Infrastructure Spending

When the Liberals first came to power in 2016, they promised to spend $12 billion on new infrastructure, including $3.4 billion over three years to upgrade and improve public transit and $5 billion for green infrastructure. No money was specifically allocated towards building new road networks.

Back in 2021, the Liberals announced they would spend an additional $15 billion over the next eight years on public transportation projects across Canada, with $6 billion being given in short-term funding and distributed on a project-by-project basis. The rest of the money was to go towards a permanent transit fund, meant to to provide funding so cities could build and expand their public transit systems.

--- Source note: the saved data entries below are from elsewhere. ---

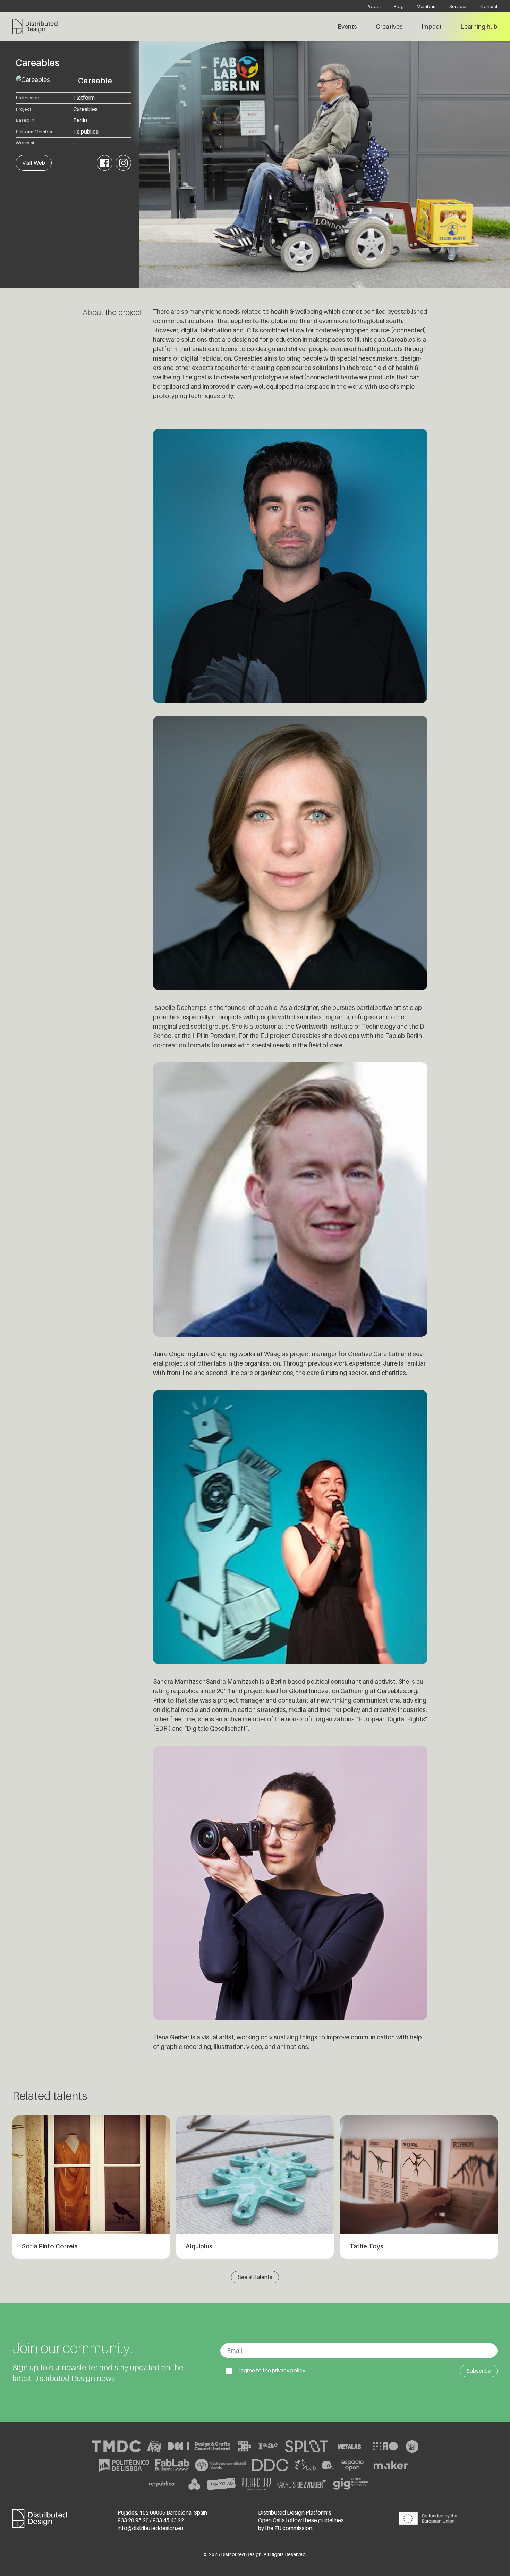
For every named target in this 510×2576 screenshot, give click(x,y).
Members (426, 6)
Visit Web (33, 163)
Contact (489, 6)
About (374, 6)
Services (458, 6)
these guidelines (323, 2520)
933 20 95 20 (133, 2520)
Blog (398, 6)
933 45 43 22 (168, 2520)
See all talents (255, 2277)
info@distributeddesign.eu (150, 2528)
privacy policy (288, 2370)
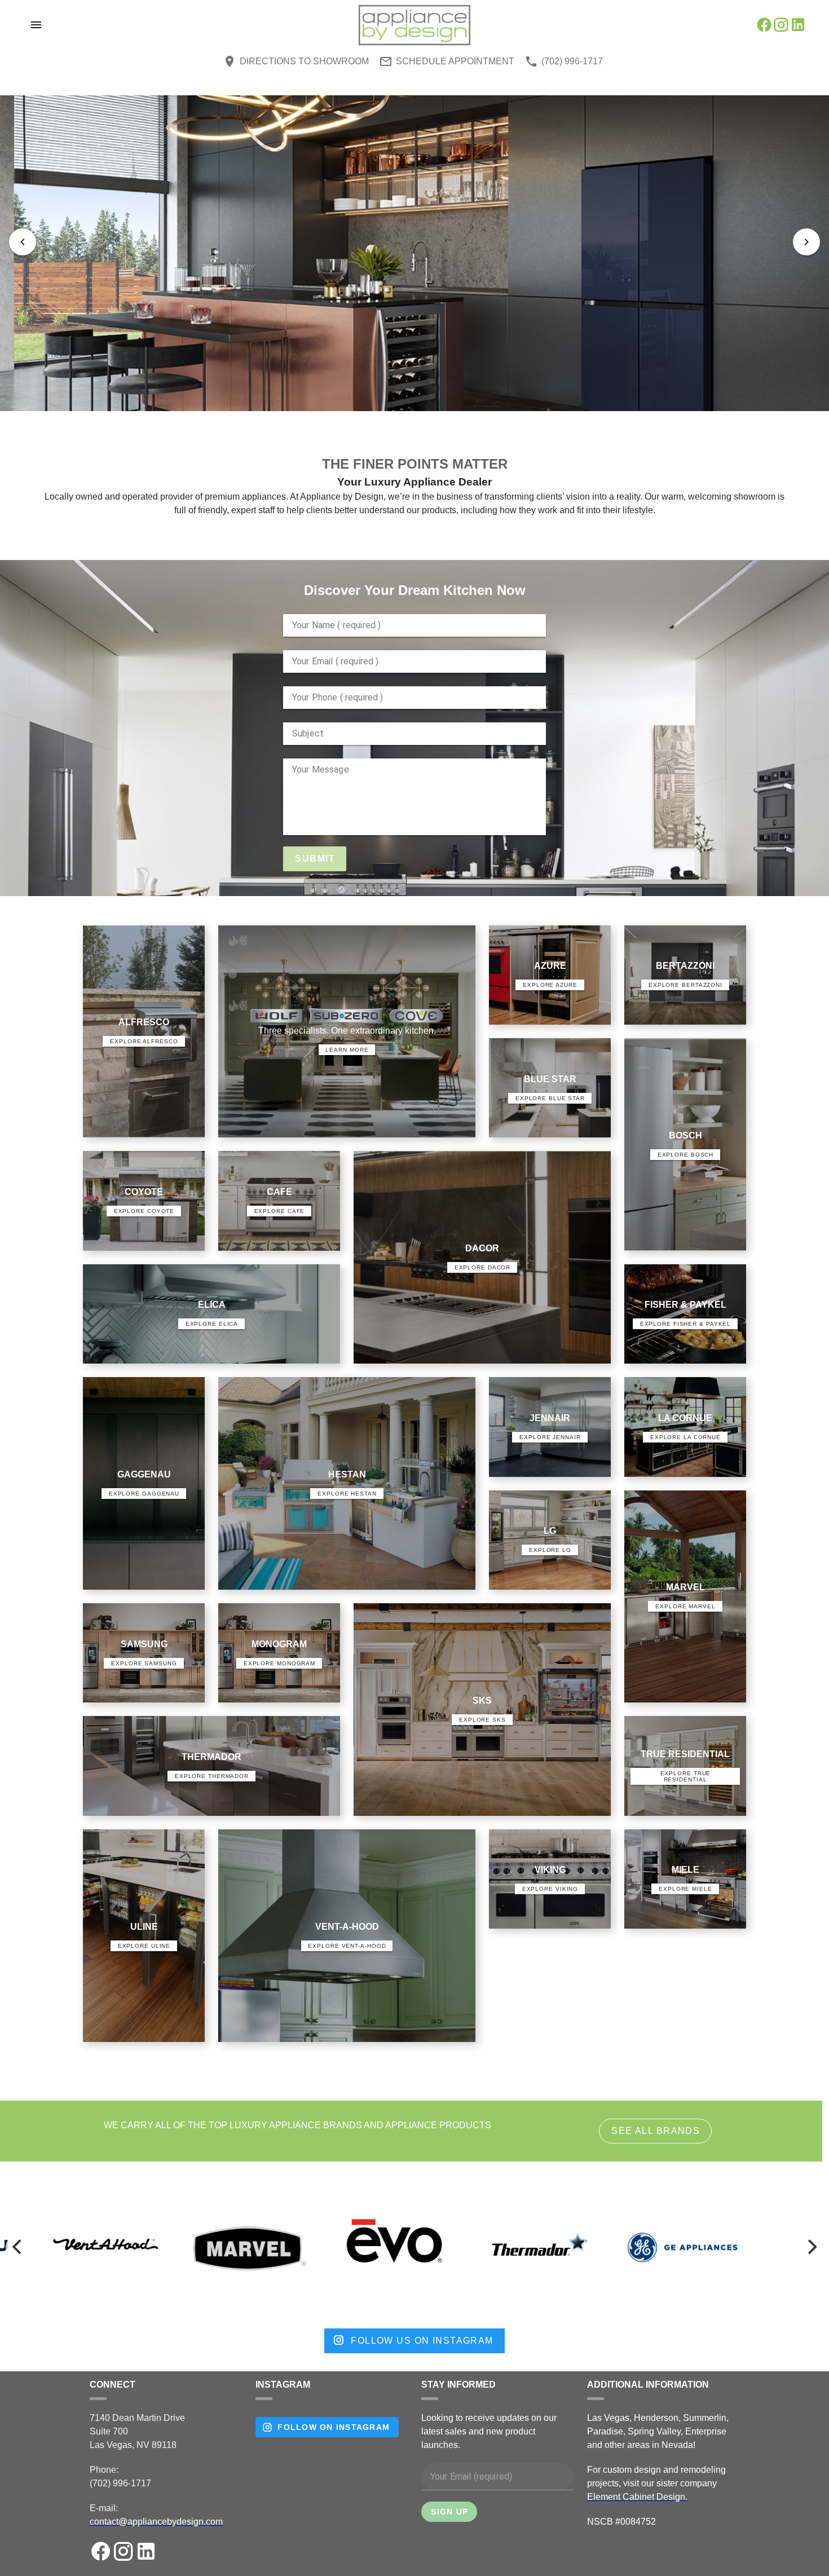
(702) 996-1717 (572, 61)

That funding emphasized investments in public transportation like buses, subways, bicycle trails, and other public transit infrastructure, and not on new roads. The investments were also meant to reduce pollution by switching to “cleaner electrical power, including supporting the use of zero-emission vehicles and related infrastructure.”
Yet, Canada’s swiftly expanding population may require an expansion of the country’s road networks. Canada brought in a record number of new immigrants last year, with the population increasing by more than 430,000 in the third quarter of 2023 alone. In 2024, around 500,000 immigrants are expected to come to Canada, which is likely to increase traffic congestion.
According to the mapping and navigation company TomTom’s annual traffic index from 2024, Toronto ranked as the third-worst city in the world for congestion, behind only the cities of London and Dublin. Additionally, Vancouver was ranked as the 32nd worst city, Winnipeg was ranked 93rd, and Montreal came in 103rd.